**TASK PROMPT**
Would you return every line of the data below unchanged, character for character?

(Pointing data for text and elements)
------------------------------------------------------------

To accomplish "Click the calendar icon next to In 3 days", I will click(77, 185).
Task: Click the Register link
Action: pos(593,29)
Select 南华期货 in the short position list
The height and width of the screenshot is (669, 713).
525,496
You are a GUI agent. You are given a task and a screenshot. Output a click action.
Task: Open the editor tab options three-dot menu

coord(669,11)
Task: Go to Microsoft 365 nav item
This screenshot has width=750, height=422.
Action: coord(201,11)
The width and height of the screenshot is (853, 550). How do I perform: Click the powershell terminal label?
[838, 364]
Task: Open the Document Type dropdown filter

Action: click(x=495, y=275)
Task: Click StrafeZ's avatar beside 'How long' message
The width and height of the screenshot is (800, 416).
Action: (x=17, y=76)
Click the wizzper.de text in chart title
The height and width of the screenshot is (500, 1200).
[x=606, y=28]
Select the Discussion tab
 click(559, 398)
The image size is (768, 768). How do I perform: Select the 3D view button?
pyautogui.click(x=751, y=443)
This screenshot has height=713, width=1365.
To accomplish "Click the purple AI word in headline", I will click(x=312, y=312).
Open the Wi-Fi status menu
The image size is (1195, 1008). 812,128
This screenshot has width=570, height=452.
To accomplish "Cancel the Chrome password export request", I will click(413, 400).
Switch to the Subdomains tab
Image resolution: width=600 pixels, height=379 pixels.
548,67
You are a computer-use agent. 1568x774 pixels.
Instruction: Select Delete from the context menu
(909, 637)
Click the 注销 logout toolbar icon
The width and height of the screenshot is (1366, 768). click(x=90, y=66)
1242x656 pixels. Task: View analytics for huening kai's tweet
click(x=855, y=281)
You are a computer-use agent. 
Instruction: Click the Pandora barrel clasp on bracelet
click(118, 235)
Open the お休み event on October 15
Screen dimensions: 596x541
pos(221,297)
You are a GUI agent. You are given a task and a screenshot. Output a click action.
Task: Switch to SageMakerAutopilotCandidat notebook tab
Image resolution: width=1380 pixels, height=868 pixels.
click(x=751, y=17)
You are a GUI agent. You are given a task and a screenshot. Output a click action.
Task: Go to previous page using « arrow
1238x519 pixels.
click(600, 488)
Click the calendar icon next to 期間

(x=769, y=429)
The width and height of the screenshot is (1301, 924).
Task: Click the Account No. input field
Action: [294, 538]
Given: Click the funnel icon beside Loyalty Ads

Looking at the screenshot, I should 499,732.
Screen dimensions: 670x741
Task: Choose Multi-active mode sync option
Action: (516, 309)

------------------------------------------------------------

**RESPONSE BELOW**
To accomplish "Click the calendar icon next to In 3 days", I will click(77, 185).
Task: Click the Register link
Action: pos(593,29)
Select 南华期货 in the short position list
The height and width of the screenshot is (669, 713).
525,496
You are a GUI agent. You are given a task and a screenshot. Output a click action.
Task: Open the editor tab options three-dot menu

coord(669,11)
Task: Go to Microsoft 365 nav item
This screenshot has width=750, height=422.
Action: coord(201,11)
The width and height of the screenshot is (853, 550). How do I perform: Click the powershell terminal label?
[838, 364]
Task: Open the Document Type dropdown filter

Action: click(x=495, y=275)
Task: Click StrafeZ's avatar beside 'How long' message
The width and height of the screenshot is (800, 416).
Action: (x=17, y=76)
Click the wizzper.de text in chart title
The height and width of the screenshot is (500, 1200).
[x=606, y=28]
Select the Discussion tab
 click(559, 398)
The image size is (768, 768). How do I perform: Select the 3D view button?
pyautogui.click(x=751, y=443)
This screenshot has height=713, width=1365.
To accomplish "Click the purple AI word in headline", I will click(x=312, y=312).
Open the Wi-Fi status menu
The image size is (1195, 1008). 812,128
This screenshot has width=570, height=452.
To accomplish "Cancel the Chrome password export request", I will click(413, 400).
Switch to the Subdomains tab
Image resolution: width=600 pixels, height=379 pixels.
548,67
You are a computer-use agent. 1568x774 pixels.
Instruction: Select Delete from the context menu
(909, 637)
Click the 注销 logout toolbar icon
The width and height of the screenshot is (1366, 768). click(x=90, y=66)
1242x656 pixels. Task: View analytics for huening kai's tweet
click(x=855, y=281)
You are a computer-use agent. 
Instruction: Click the Pandora barrel clasp on bracelet
click(118, 235)
Open the お休み event on October 15
Screen dimensions: 596x541
pos(221,297)
You are a GUI agent. You are given a task and a screenshot. Output a click action.
Task: Switch to SageMakerAutopilotCandidat notebook tab
Image resolution: width=1380 pixels, height=868 pixels.
click(x=751, y=17)
You are a GUI agent. You are given a task and a screenshot. Output a click action.
Task: Go to previous page using « arrow
1238x519 pixels.
click(600, 488)
Click the calendar icon next to 期間

(x=769, y=429)
The width and height of the screenshot is (1301, 924).
Task: Click the Account No. input field
Action: [294, 538]
Given: Click the funnel icon beside Loyalty Ads

Looking at the screenshot, I should 499,732.
Screen dimensions: 670x741
Task: Choose Multi-active mode sync option
Action: (516, 309)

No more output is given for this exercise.